Tar Sands – Youth Media Training presents ‘Tarmaggedon – The Movie’

The Canadian Tar Sands hold 15% of the total world oil reserves, the second largest on the planet. The biggest and most environmentally destructive project in the world is set to try and extract this dirty oil from the ground. The Royal Bank of Scotland, owned by British taxpayers, are already financing these destructive developments; perpetuating our dependency on oil, rather than financing clean energy.

In July 2011 The Tar Sands Youth Solidarity Exchange travelled to Canada to make a documentary about the situation and the lessons learns during our student exchange. We filmed the UK students as they saw first-hand both the environmental destruction of the tar sands oil extraction and its cultural impact on the Beaver Lake Cree. During the trip we edited four short videos which were posted on the web and used as links from the student’s blogs.

Here are the videos:

Don't Turn A Blind Eye CampaignDon’t Turn A Blind Eye Campaign‘Don’t Turn a Blind Eye’ Student Campaign, EdmontonDuring the trip we trained the students in interview and camera skills. Their footage features in the end documentary and using APE’s money we have provided both the UK and Canadian students with a Sony HX9 stills/video camera each to continue recording and publicising their campaign work on the tar sands. At the end of the Canadian trip the students held a Direct Action event outside the Alberta Environment Office in Edmonton during which they eloquently expressed their concerns in interview which made it onto CBC National news. Click here to see the student action in Edmonton.

Back in the UK the students have a made a web video themselves, with our support, on how to set up a university tar sands group. They have also filmed and photographed their action outside the Canadian High Commission in London. Pierre Marshall from Brookes University Oxford, who was on the exchange said: “The Tarmageddon project let me experience how documentaries are made first hand. I logged tapes and am helping Pete and Zoe with the edit. When we were in Canada we filmed on stills cameras and some of the footage we shot will go into the final film. I also edited some footage later on into a campaign video which was shown to student groups. It went on the web and hopefully it’ll inspire others to get involved in environmental activism.”
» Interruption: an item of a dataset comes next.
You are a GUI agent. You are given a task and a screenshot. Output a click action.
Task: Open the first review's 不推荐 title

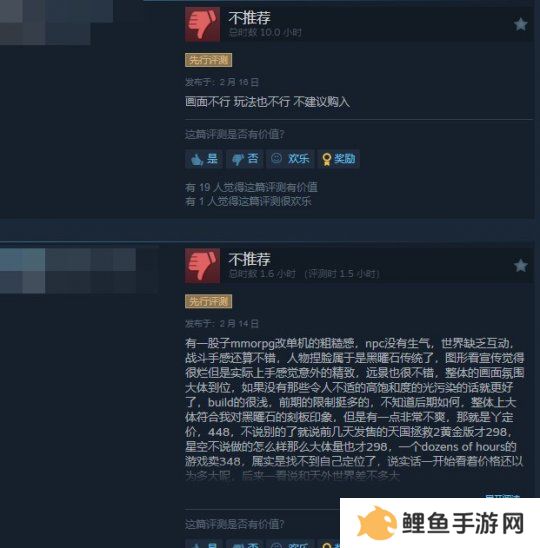point(250,17)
When Lauren King, University of St Andrews, returned to the UK she won the SMK Environment Campaigner Award.

In November 2011, two First Nation students completed the exchange by visiting London, Birmingham and Oxford on a speaking tour, during which they got their message directly to over 500 people. They were inspired by participating in a student fees demonstration in London, attending the launch of Greenpeace’s ship Rainbow Warrior and visiting Occupy LSX at St. Paul’s, all of which was filmed. They conducted numerous interviews with journalists in the UK and in Canada. After receiving training with their camera equipment they returned to Canada with the intention of filming their talks as well as documenting the impacts of the tar sands causing damage to wildlife during their hunting trips and talks within their communities.

The students involved in both sides of the exchange are being kept busy doing talks. The documentary which includes both the Canadian and UK trips had its first screening and discussion on Tuesday 21st February 2012 at the Amnesty International Human Rights Action Centre in London. The documentary DVD will be distributed through People and Planet for screenings to their 100 student groups across the country. The film will also be online and it will be screened widely through festivals and campaign groups.

The documentary is a route into the campaign and the issue. We hope it will continue to inspire and empower young people to get involved in the campaign against Tar Sands both in the UK and in Canada.

“After hearing our APE funding was successful, we went into full production mode on the project. We went to meet the students who will be in our documentary about the tar sands in Canada. After spending a weekend preparing for the trip and getting to know them we both feel a sense of excitement about the project and optimism for the future. These representatives of their generation are informed, eloquent and passionate about the tar sands campaign and through this documentary we can communicate their message and that of the first nation campaigners in Canada to a much wider audience bringing more attention and action to this critical issue.”